Taylor, Zac and Isaac Hanson recently released “Shout It Out.” It finds the band in comfortable territory, making the kind of Top 40 pop and Motown-inspired soul that helped sell 10 million copies of “Middle of Nowhere,” the 1997 album that made them teen idols. “Thinking ‘‘Bout Something,” the new album’s lead single, has even been charming the blogosphere.
Related
* Band Crush: Infatuation with idols of the past
“Shout It Out” was written during a stressful period for the band, Hanson said. They were busy doing promotion and touring for “The Walk,” a 2007 record that Hanson described as especially intense because of its ties to raising awareness of Africa’s rampant poverty. In addition, Zac was adjusting to his first child, Taylor’s family had recently grown to four and Isaac had a newborn.

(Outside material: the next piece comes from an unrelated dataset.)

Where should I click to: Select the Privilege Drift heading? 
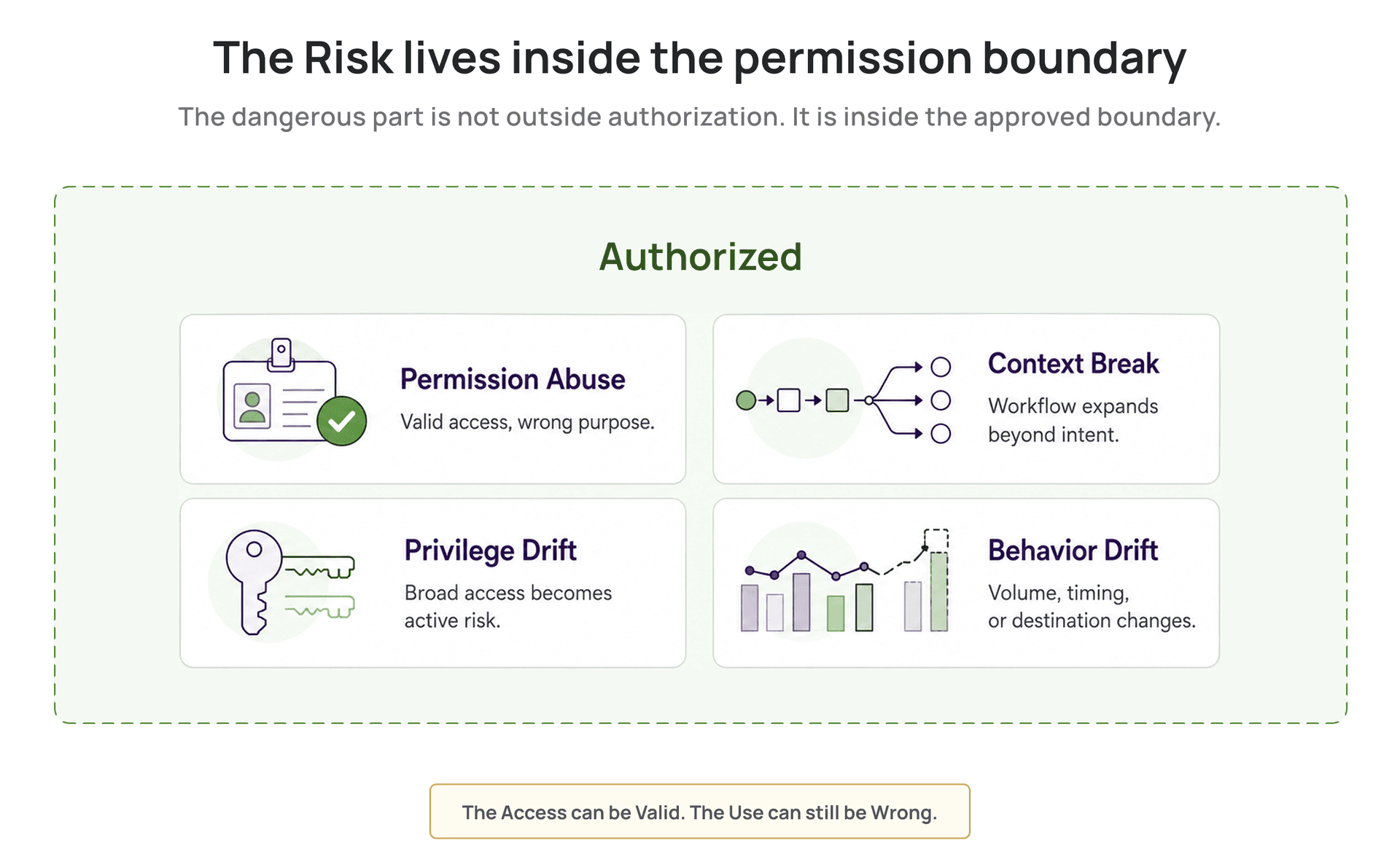pyautogui.click(x=491, y=551)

To relax, they did what they’ve done since pre-school: They made music.
“These songs began to pop up as sort of a fresh breath,” Hanson said. “They were almost moments of solace that would pop up at sound check and between shows. They were reminders that our band is so connected with soul music and early rock ‘‘n’ roll, and that’s really the calling card and the stamp.

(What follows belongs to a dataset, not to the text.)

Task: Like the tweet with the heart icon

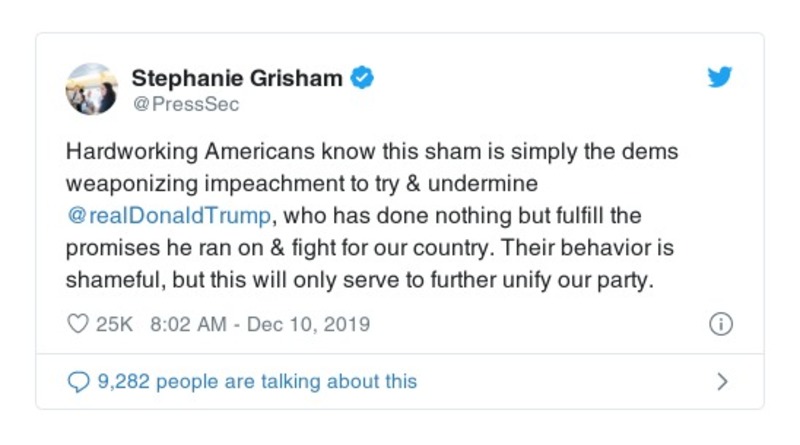Action: coord(77,325)
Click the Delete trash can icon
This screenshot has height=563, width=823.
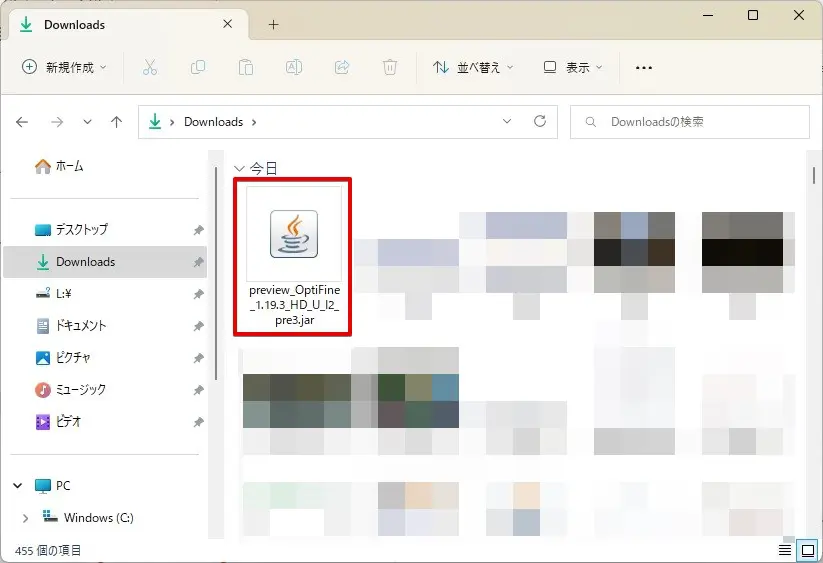pos(390,67)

“There really was kind of a consensus of getting over the hump with this record, of going back to a little more backbeat, a little more old-school R&B tone. So it was kind of reminding one another of what’s essential to the group.”
Hanson came out of Oklahoma in 1997 with all the trappings of a gimmick band. Isaac was the old man at age 16, with Taylor 14 and Zac 11, but they had been writing and performing for years and had released two independent albums.
“Middle of Nowhere” was produced by the Dust Brothers, then a sign of cool, and eventually yielded five hit singles. The band hasn’t slowed since and has a catalog deeper than a lot of bands, but still can’t completely escape its origins. For many music fans and writers, they’re still a trio of kids.
“You feel a lot like, ‘Didn’t we already have this conversation?’” Hanson said of the band’s image. “You can’t begrudge the reality that it takes a long time for lots and lots of people to have knowledge of what you do. But that being said, between an artist and the journalistic world, there’s definitely, I guess, a lazy bug where people roll off a log and pick up the phone and don’t know what band they’re talking to.”
Hanson is sometimes criticized for being a pop band, which is fine with the brothers. To them, pop means something much different than Justin Bieber or Disney Radio.
“We think of pop and hooks as being an old-school reference, and a lot of people today say pop and think of slick production and synthetic stuff,” Hanson said. “To us, it’s songs with hooks and melodies and something that’s singable for anybody, music that people can connect with.
“Every record has had a certain influence but we’ve never been anything that we’re not.”